The topic on the agenda might sound like a small one: the recent approval of a middle school history book published by Yamakawa Publishers.

However, through 30 minutes of Q&A, the gender equality advocate and former Minister in Charge of Women’s Empowerment made it clear that the topic was far from trivial. It cut right into the core of the debate on comfort women, a euphemism for women who provided sex services to soldiers during the Second World War. The issue remains one of the key irritants in the bilateral distrust between Japan and South Korea.  

Her questions elicited a surprisingly candid response from Minister Hagiuda, both on the topic of the textbooks and on the importance of hearing differing voices in the academic debate on the issue.  (Watch the Q&A in Japanese on YouTube, here.)

As relations continue to be tense between Japan and South Korea on this and other issues, we sat down with Haruko Arimura to ask what prompted her to choose this topic for her Q&A in the House of Councillors, what the future holds in the debate about comfort women, and what Japan’s next steps should be.

Excerpts of the interview follow.

Why did you choose this subject for the Q&A?

The issue of comfort women can be one which is very difficult to approach. You have to brace yourself. It’s complicated, and one where left and right have a strong history of debate.

What I was trying to do was to spur the interest of those who are curious about the comfort women issue, but don’t know very much about it. In my [allotted] 30 minutes, I was trying to draw out an overall picture of the history of the comfort women debate in a way that was easy to understand.

I think it’s important to reflect on what Japan should do vis-à-vis South Korea, but it’s also important that Japanese people develop an awareness about this issue.

I am not at all the type to close the lid on a subject just because it’s a difficult topic of discussion for Japan. If there’s something inappropriate, it is important to call it out. But if there are allegations which are not at all based on facts, and they are used as the basis to demean Japan, it’s the responsibility of the elected representatives to urge the government to set the record straight and bring the talk back to the facts.

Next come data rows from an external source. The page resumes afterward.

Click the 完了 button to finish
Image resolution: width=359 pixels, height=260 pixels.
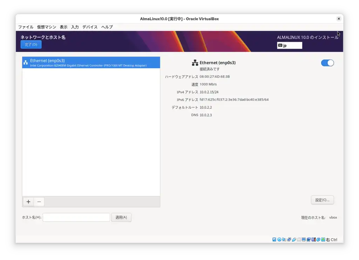tap(31, 45)
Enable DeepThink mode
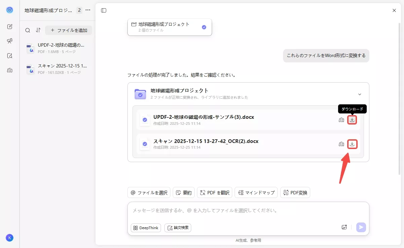Image resolution: width=404 pixels, height=248 pixels. [x=146, y=228]
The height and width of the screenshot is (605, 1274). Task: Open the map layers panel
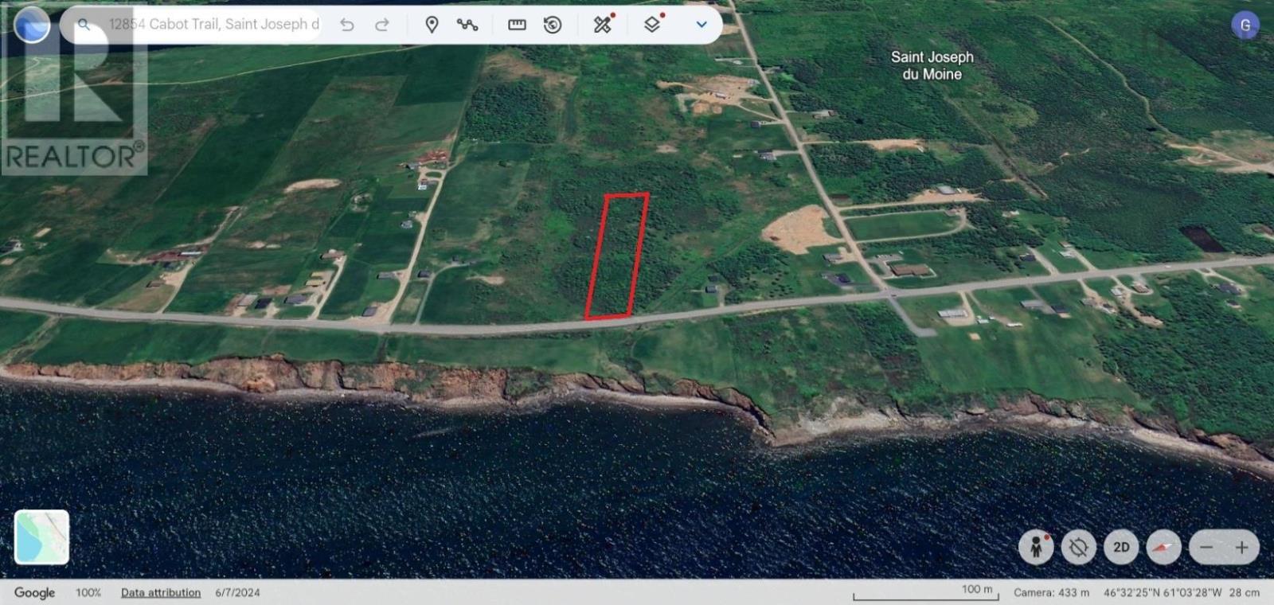[x=652, y=25]
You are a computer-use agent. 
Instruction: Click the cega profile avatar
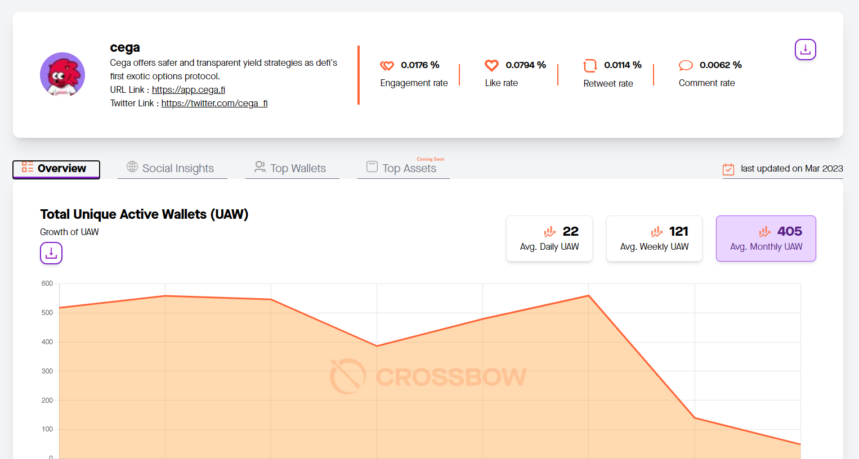point(62,74)

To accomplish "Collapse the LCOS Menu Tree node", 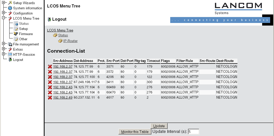I will tap(3, 18).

Under the Shinzo Abe administration I was the first minister to become responsible for women’s empowerment. 

I believe in social justice, and I, for one, have worked seriously toward achieving it. 

Tell us more about what you hoped to achieve in this Q&A.

Comfort women statue at anti-Japan rally in front of Japanese embassy in Seoul. REUTERS /Kim Hong-Ji/File Photo

When I went to Malaysia, I visited the Japanese cemetery. There are these tombs of women, some of which are facing Japan and others of which are purposely facing away. According to the explanation of the embassy staff, it turns out that some of the women were sold, then taken overseas, where they became prostitutes. Among them, some held ill feelings. They were the ones sold away by their families, and they are the ones whose tombs are facing away.

The point is that one needs to understand that there were also Japanese comfort women, and not just women from Korea, China, the Philippines, or Taiwan. Although I don’t condone prostitution based on our modern values, at the time it was a legal and widely accepted social practice in many countries, including Japan. And the main backdrop was poverty. People needed to feed themselves. If we don’t make the best effort to understand the social context at the time, I don’t think we can understand the whole picture of the comfort women problem.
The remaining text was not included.